Author Type

Graduate Student

Date of Award

Spring 4-14-2026

Document Type

Thesis

Publication Status

Version of Record

Submission Date

April 2026

Department

Communication and Multimedia Studies

College Granting Degree

Dorothy F. Schmidt College of Arts and Letters

Department Granting Degree

School of Communication and Multimedia Studies

Degree Name

Master of Arts (MA)

Thesis/Dissertation Advisor [Chair]

Marquese L. McFerguson

Abstract

Ryan Coogler’s 2025 horror film Sinners is set in a predominantly Black Mississippi community during the Jim Crow era and explores the vulnerability and hypervisibility of Black people. Vampires and Klansmen fixate on Black bodies, treating them as consumable and dispensable sources. Prior to its Amazon Prime debut and extended theatrical run, Sinners grossed over $300 million, signaling its cultural impact and contribution to reshaping representations of Black identity in cinema. As part of Coogler’s broader array of Black storytelling, the film disrupts entrenched stereotypes by emphasizing character depth rather than caricature.
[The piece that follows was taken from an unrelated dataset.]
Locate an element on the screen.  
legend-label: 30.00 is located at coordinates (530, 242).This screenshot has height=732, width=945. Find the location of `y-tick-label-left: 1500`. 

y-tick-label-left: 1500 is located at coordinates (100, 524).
This paper analyzes the characters Annie and the Smoke Stack Twins, examining how they align with and resist Donald Bogle’s typology. Annie complicates Mammy and Sapphire figures, while the Twins challenge Brute and Buck tropes. Using bell hooks’ oppositional gaze, Wallace’s notion of the crooked room, and textual analysis, the study situates Sinners within a contemporary Black cinematic lineage that challenges and expands representational possibilities.